Your assignment:
Once the pictures are set aside, retype the remaining entries exactly.

Data records:
------------------------

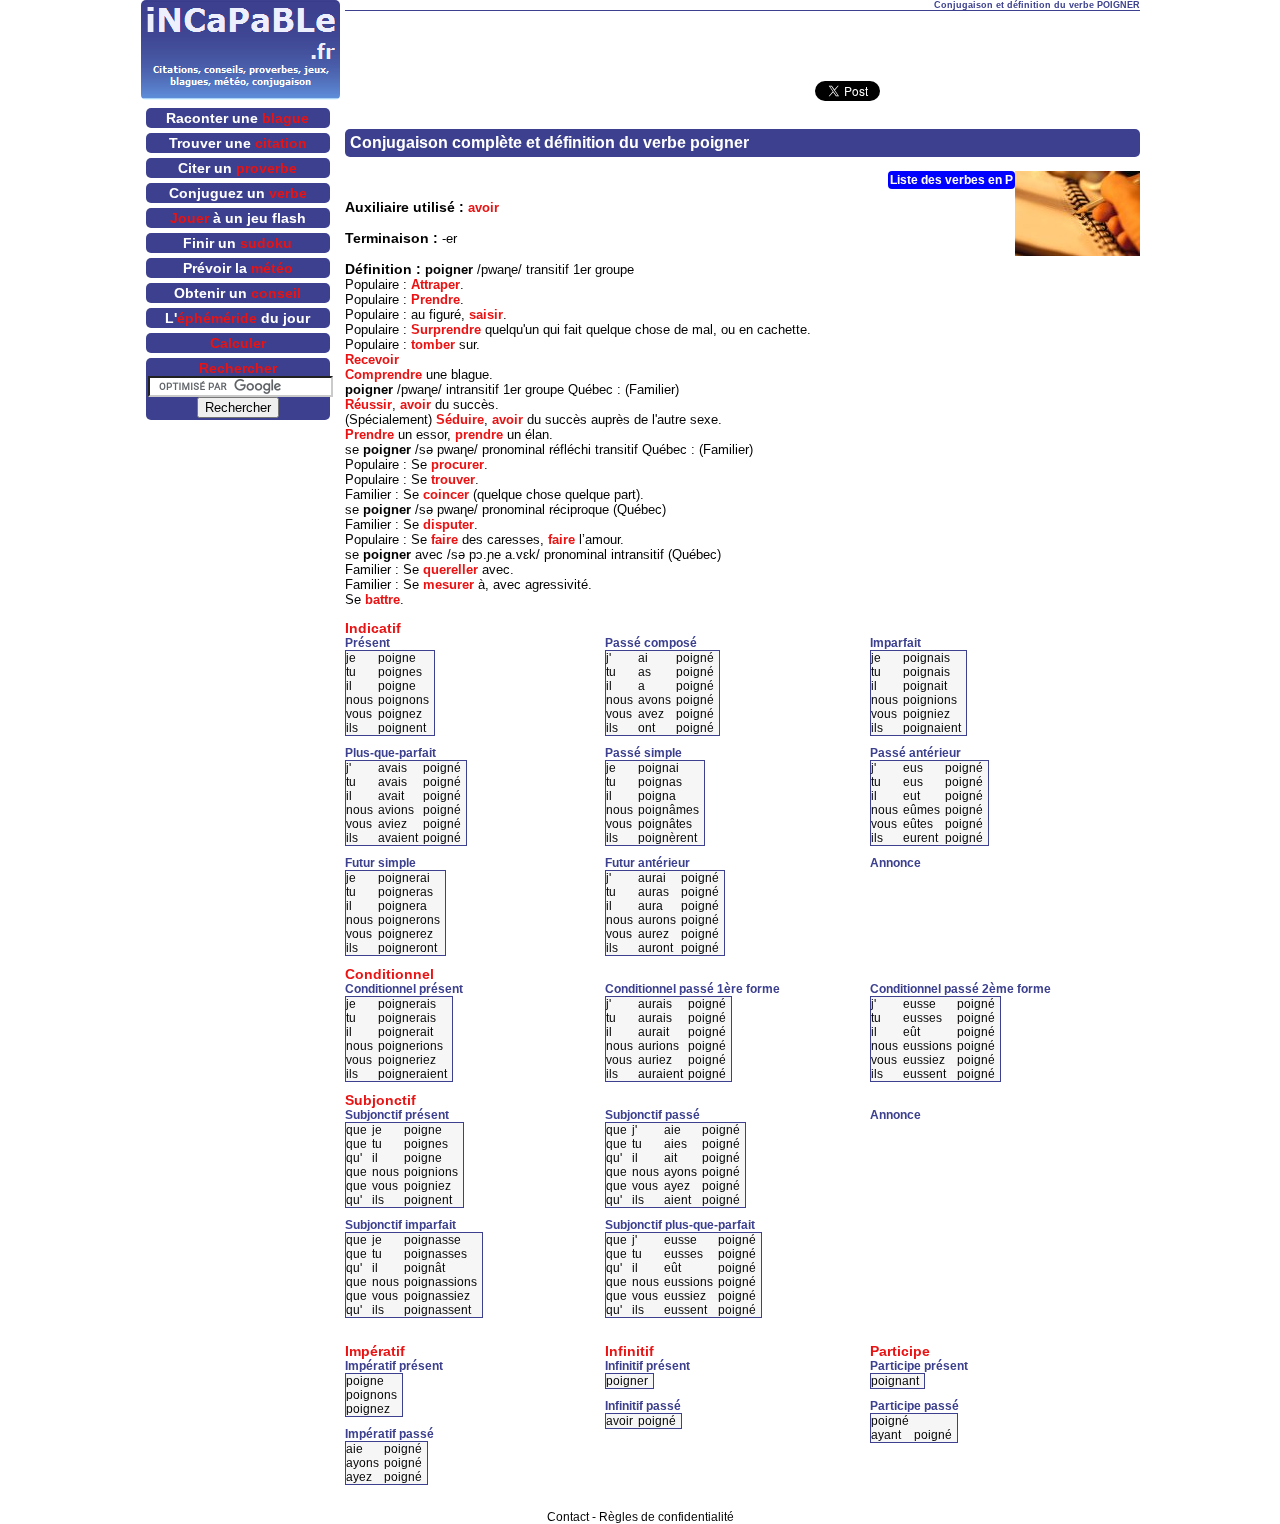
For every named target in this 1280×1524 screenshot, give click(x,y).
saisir (486, 314)
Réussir (368, 404)
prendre (479, 434)
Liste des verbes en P (951, 180)
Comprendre (383, 374)
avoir (483, 207)
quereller (450, 569)
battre (382, 599)
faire (444, 539)
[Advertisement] (742, 41)
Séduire (460, 419)
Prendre (435, 299)
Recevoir (372, 359)
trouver (453, 479)
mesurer (448, 584)
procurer (457, 464)
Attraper (435, 284)
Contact (568, 1517)
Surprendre (446, 329)
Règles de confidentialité (666, 1517)
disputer (448, 524)
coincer (446, 494)
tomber (433, 344)
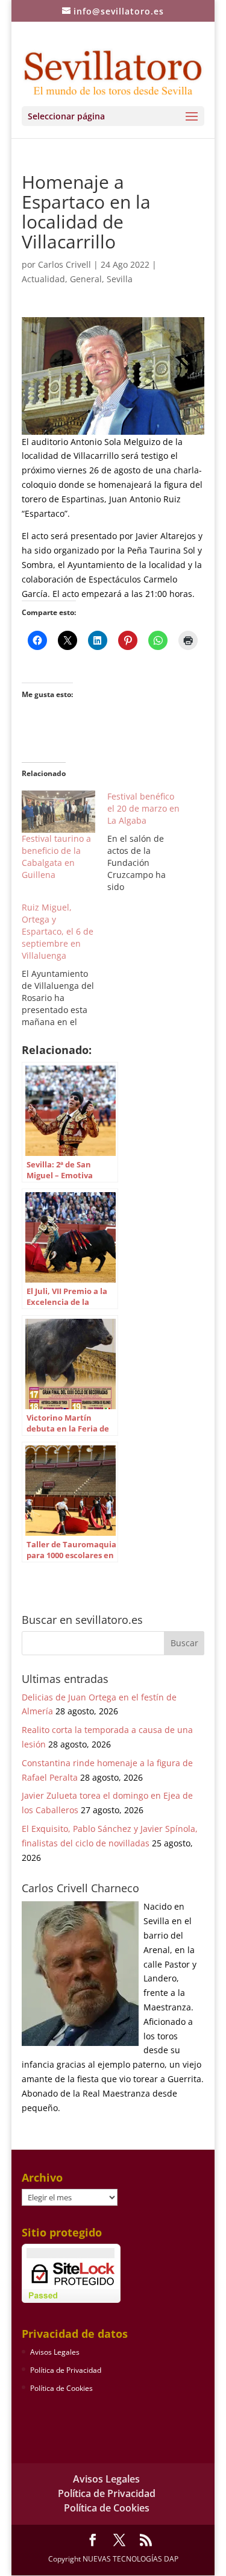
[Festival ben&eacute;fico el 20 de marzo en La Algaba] (150, 842)
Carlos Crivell (64, 264)
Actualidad (43, 279)
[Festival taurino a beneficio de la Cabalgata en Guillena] (58, 812)
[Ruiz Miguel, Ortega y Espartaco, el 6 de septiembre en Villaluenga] (64, 964)
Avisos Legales (55, 2352)
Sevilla (120, 279)
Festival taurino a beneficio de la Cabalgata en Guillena (56, 856)
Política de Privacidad (65, 2370)
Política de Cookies (61, 2388)
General (86, 279)
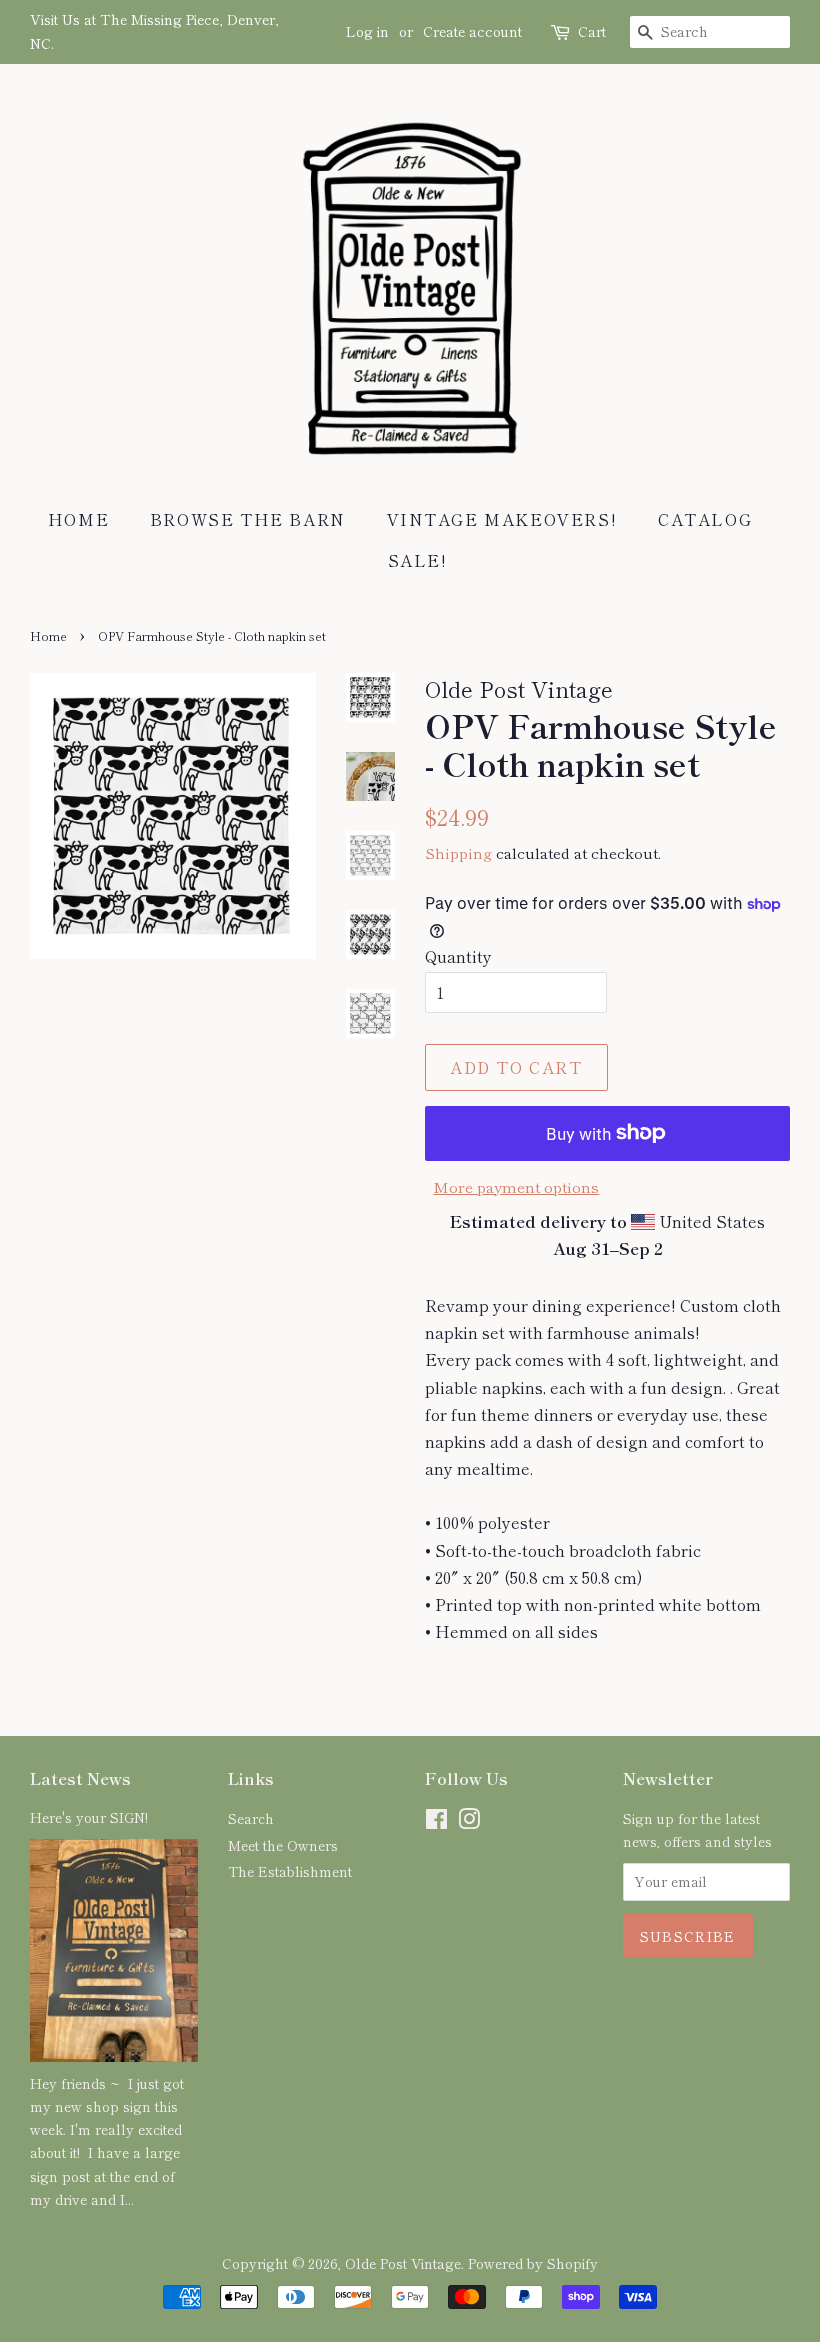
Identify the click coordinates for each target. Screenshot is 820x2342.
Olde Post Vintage (403, 2263)
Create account (472, 31)
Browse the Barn (248, 519)
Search (251, 1818)
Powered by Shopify (533, 2263)
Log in (367, 31)
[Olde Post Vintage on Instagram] (469, 1822)
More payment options (516, 1186)
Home (78, 519)
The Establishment (290, 1871)
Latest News (80, 1778)
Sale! (418, 560)
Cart (592, 31)
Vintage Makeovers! (502, 519)
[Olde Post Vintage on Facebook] (436, 1822)
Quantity (458, 956)
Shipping (458, 852)
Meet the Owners (283, 1845)
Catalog (705, 519)
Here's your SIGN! (89, 1817)
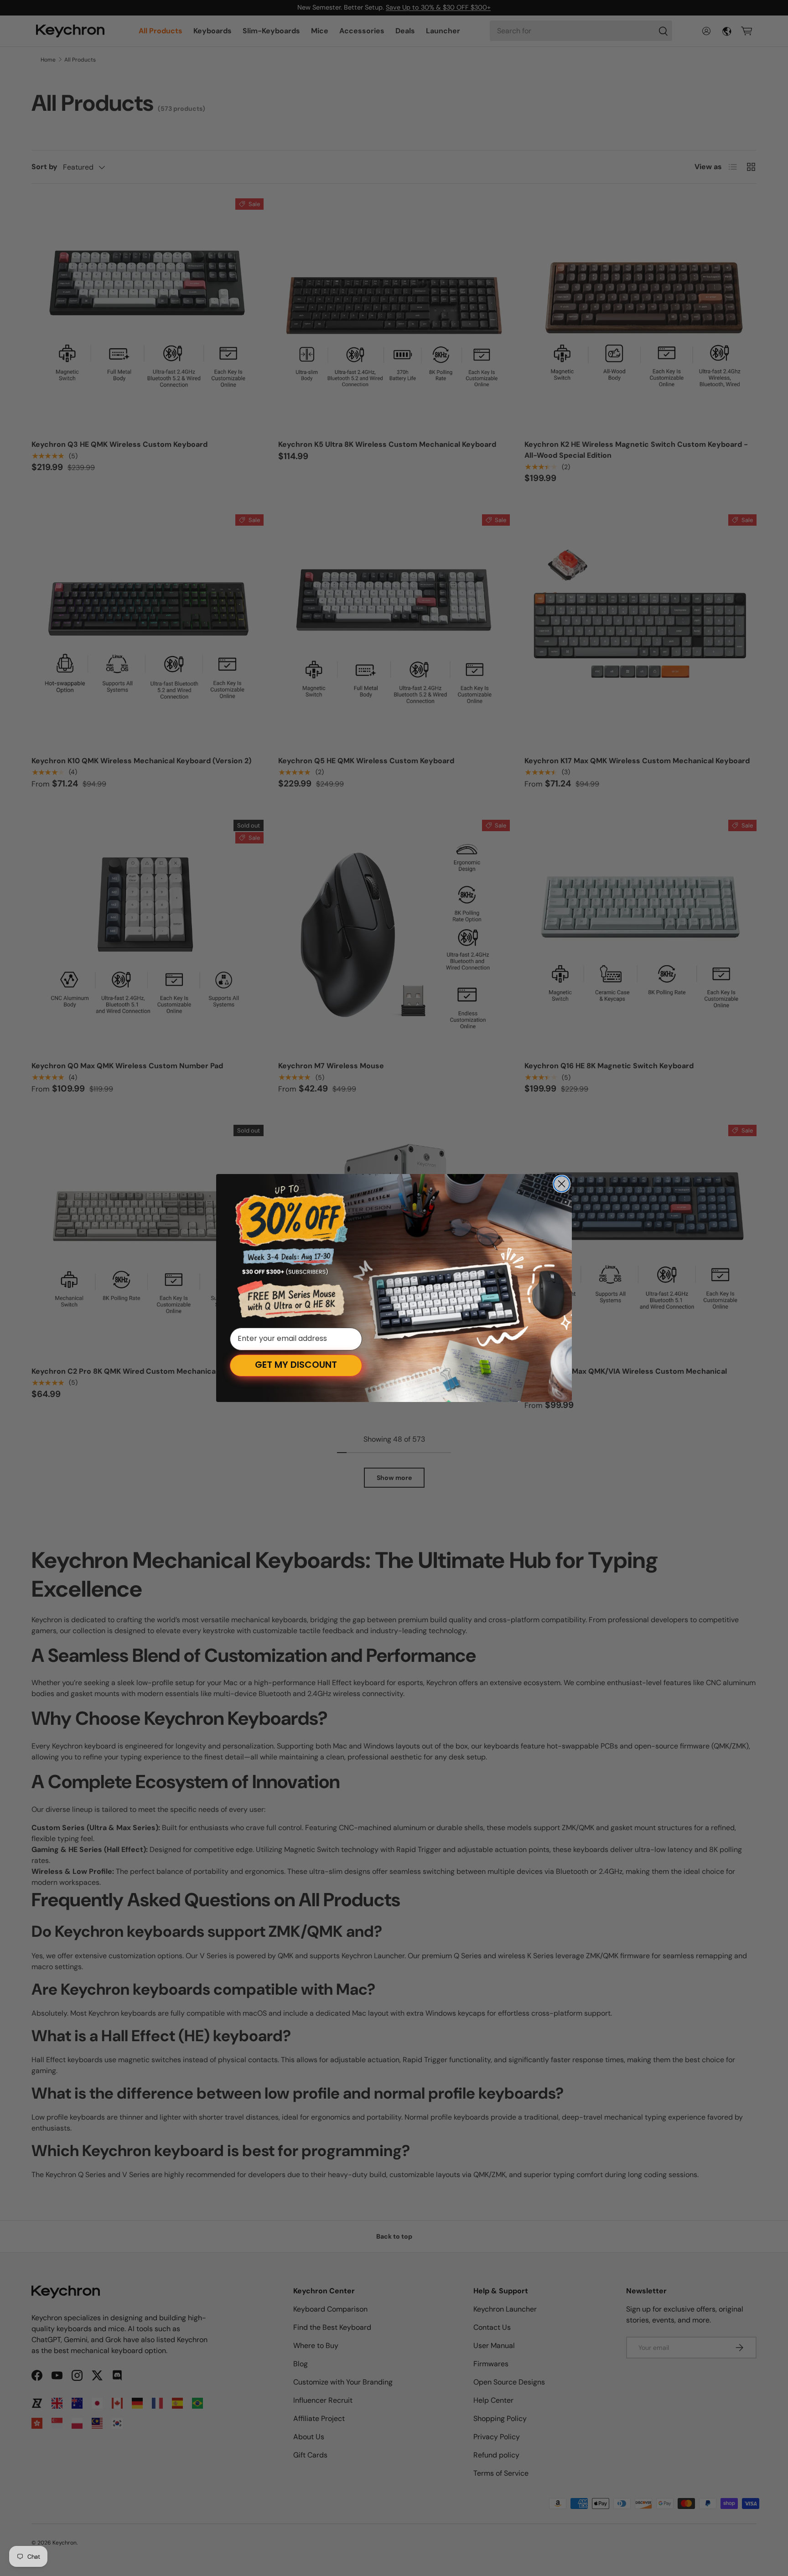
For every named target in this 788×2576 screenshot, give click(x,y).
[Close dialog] (562, 1184)
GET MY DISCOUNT (296, 1365)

------------------------

Solution to this exercise:
For every named target in this 1280×1524 screenshot, give click(x,y).
saisir (486, 314)
Réussir (368, 404)
prendre (479, 434)
Liste des verbes en P (951, 180)
Comprendre (383, 374)
avoir (483, 207)
quereller (450, 569)
battre (382, 599)
faire (444, 539)
[Advertisement] (742, 41)
Séduire (460, 419)
Prendre (435, 299)
Recevoir (372, 359)
trouver (453, 479)
mesurer (448, 584)
procurer (457, 464)
Attraper (435, 284)
Contact (568, 1517)
Surprendre (446, 329)
Règles de confidentialité (666, 1517)
disputer (448, 524)
coincer (446, 494)
tomber (433, 344)
[Festival ben&eacute;fico el 20 de marzo en La Algaba] (150, 842)
Carlos Crivell (64, 264)
Actualidad (43, 279)
[Festival taurino a beneficio de la Cabalgata en Guillena] (58, 812)
[Ruiz Miguel, Ortega y Espartaco, el 6 de septiembre en Villaluenga] (64, 964)
Avisos Legales (55, 2352)
Sevilla (120, 279)
Festival taurino a beneficio de la Cabalgata en Guillena (56, 856)
Política de Privacidad (65, 2370)
Política de Cookies (61, 2388)
General (86, 279)
Identify the click coordinates for each target. Screenshot is 820x2342.
Olde Post Vintage (403, 2263)
Create account (472, 31)
Browse the Barn (248, 519)
Search (251, 1818)
Powered by Shopify (533, 2263)
Log in (367, 31)
[Olde Post Vintage on Instagram] (469, 1822)
More payment options (516, 1186)
Home (78, 519)
The Establishment (290, 1871)
Latest News (80, 1778)
Sale! (418, 560)
Cart (592, 31)
Vintage Makeovers! (502, 519)
[Olde Post Vintage on Facebook] (436, 1822)
Quantity (458, 956)
Shipping (458, 852)
Meet the Owners (283, 1845)
Catalog (705, 519)
Here's your SIGN! (89, 1817)
For every named target in this 788×2576 screenshot, give click(x,y).
[Close dialog] (562, 1184)
GET MY DISCOUNT (296, 1365)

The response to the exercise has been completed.